Question Answer
squad1
SQuAD1 load function
- mindnlp.dataset.question_answer.squad1.SQuAD1(root: str = '/home/docs/checkouts/readthedocs.org/user_builds/mindnlpdoc/checkouts/latest/docs/.mindnlp', split: Union[Tuple[str], str] = ('train', 'dev'), proxies=None)[source]
Load the SQuAD1 dataset
- Parameters:
root (str) – Directory where the datasets are saved.
split (str|Tuple[str]) – Split or splits to be returned. Default:(‘train’,’dev’).

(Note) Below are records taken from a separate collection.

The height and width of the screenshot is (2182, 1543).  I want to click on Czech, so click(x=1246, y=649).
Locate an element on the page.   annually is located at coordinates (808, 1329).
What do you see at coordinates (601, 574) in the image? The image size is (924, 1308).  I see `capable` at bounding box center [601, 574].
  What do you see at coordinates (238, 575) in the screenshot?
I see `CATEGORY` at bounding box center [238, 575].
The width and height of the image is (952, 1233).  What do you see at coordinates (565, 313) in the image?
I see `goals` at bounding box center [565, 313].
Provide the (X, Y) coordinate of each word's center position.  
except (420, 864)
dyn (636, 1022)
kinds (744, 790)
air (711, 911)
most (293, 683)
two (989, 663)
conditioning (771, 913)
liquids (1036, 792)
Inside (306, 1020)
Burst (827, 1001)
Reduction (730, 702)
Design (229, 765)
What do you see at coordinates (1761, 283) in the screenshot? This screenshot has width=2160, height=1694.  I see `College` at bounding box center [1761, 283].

proxies (dict) – a dict to identify proxies,for example: {“https”: “https://127.0.0.1:7890”}.
- Returns:
datasets_list (list) -A list of loaded datasets. If only one type of dataset is specified,such as ‘trian’, this dataset is returned instead of a list of datasets.
- Raises:
TypeError – If root is not a string.
TypeError – If split is not a string or Tuple[str].
Examples
>>> root = "~/.mindnlp" >>> split = ('train', 'dev') >>> dataset_train, dataset_dev = SQuAD1(root, split) >>> train_iter = dataset_train.create_tuple_iterator() >>> print(next(train_iter)) {'context': Tensor(shape=[], dtype=String, value= 'Architecturally, \ the school has a Catholic character. Atop the Main Building\'s gold dome ...'), 'question': Tensor(shape=[], dtype=String, value= 'To whom did the Virgin Mary allegedly \ appear in 1858 in Lourdes France?'), 'answers': Tensor(shape=[1], dtype=String, value= ['Saint Bernadette Soubirous']), 'answers_start': Tensor(shape=[1], dtype=Int32, value= [515])}
- mindnlp.dataset.question_answer.squad1.SQuAD1_Process(dataset, char_vocab, word_vocab=None, tokenizer=<mindnlp.transforms.tokenizers.basic_tokenizer.BasicTokenizer object>, max_context_len=768, max_question_len=64, max_char_len=48, batch_size=64, drop_remainder=False)[source]
the process of the squad1 dataset
- Parameters:
dataset (GeneratorDataset) – Squad1 dataset.
tokenizer (TextTensorOperation) – Tokenizer you choose to tokenize the text dataset.
word_vocab (Vocab) – Vocabulary object of words, used to store the mapping of the token and index.
char_vocab (Vocab) – Vocabulary object of chars, used to store the mapping of the token and index.
max_context_len (int) – Max length of the context. Default: 768.
max_question_len (int) – Max length of the question. Default: 64.
max_char_len (int) – Max length of the char. Default: 48.
batch_size (int) – The number of rows each batch is created with. Default: 64.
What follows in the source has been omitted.